The big entry of AI into medicine will come when AI offers a killer app that doctors can't currently do well. It might be very early diagnosis of disease from changes in lifestyle noticed by a phone or wearable. Or micro-keyhole surgery. Or something else I can't even imagine yet. But AI engines at the moment are just like the very earliest steam engines: not actually able to go faster than a horse. Definitely worth investing in as a long-term project, but the answer to the question "why isn't this technology in widespread use?" is not because hospital data isn't tidy enough. It's because we already have horses.
^ Absolutely. 100% agree. Hospitals are not motivated to fix the issues with image quality, coding, and metadata because there is no economic incentive.

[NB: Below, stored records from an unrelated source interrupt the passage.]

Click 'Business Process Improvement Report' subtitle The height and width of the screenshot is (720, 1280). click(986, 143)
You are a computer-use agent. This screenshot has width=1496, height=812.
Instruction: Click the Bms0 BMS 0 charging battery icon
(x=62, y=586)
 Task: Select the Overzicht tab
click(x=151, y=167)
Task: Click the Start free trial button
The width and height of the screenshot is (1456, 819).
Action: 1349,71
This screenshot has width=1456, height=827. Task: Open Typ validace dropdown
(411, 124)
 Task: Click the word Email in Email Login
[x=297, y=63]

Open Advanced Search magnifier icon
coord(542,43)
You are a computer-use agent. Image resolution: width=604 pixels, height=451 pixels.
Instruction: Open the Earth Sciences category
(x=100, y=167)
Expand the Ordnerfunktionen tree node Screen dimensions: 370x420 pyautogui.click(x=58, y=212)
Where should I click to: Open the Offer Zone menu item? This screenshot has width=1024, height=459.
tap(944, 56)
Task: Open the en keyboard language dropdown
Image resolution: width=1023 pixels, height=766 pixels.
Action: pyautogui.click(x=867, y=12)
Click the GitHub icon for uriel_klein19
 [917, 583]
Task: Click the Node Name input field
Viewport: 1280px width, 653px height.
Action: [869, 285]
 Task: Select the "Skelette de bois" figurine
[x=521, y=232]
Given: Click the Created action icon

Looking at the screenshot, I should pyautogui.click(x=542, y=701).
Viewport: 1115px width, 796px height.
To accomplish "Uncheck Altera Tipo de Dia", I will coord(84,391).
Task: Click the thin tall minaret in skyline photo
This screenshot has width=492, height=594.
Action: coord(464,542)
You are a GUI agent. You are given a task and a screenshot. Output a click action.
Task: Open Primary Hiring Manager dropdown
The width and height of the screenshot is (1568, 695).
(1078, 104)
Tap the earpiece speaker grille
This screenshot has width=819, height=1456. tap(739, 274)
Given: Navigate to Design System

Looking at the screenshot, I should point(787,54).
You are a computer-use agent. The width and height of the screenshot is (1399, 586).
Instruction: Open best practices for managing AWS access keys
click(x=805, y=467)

Yes, the value prop for applications that seek to replace what radiologists do is generally quite low. That's why radiologists and other insiders I talk to are most excited about triage applications (FDA req's are also a bit lower for triage). Because radiologists are so overworked, it can often take 12-24 hours before a radiologist looks at an image. Two of the most commercially successful AI for radiology companies - AiDoc and viz.ai - have been making a lot of money with their systems for detecting hemorrhage in brain MRI. Obviously, it's important that hemmorages are treated as fast as possible!
The other area where I think radiology AI can bring value, which I didn't get into all in this post, is in developing countries. But there are a host of other challenges there - old scanning tech, slow internet connections, distributional shift in demographics and disease presentation, need to maintain high trust in the outputs, etc etc. Maybe I'll do another post on AI for radiology applications in developing countries in the near future...
Another area is digital pathology, which I'm not as familiar with but where I get the sense AI has a lot of potential. Pathology has always lagged behind radiology in terms of tech adoption and digitization however, for reasons that aren't exactly clear. Some people say its because the pathologists were too attached to their microscopes.
Two issues with digital pathology are that the images are far larger and that the larger vendors work with proprietary formats. Clinical digital radiology grew in the 1990s and 2000s and DICOM provided a standard way for images to be shared. The computers and networks in that era couldn't handle gracefully the much larger pathology slide images (a digitized film was typically around 2K x 2K pixels, a digitized slide might be 100K x 100K). Storage costs for pathology were very large.
Although DICOM standards for pathology were created most of the vendors chose to build their own formats. Partly this was for performance - but I suspect that part of it was the vendor's motivations to keep hospitals from migrating to another vendor's product (very similar to Radiology vendors support GSPS inconsistently and avoiding widespread support for DICOM SR and Seg).
"Although DICOM standards for pathology were created most of the vendors chose to build their own formats. " -- wow, I didn't know that. That's unfortunate because AI systems are all being built around the DICOM standard for input/output, as they should be. And obviously standards are helpful when they are widely adopted.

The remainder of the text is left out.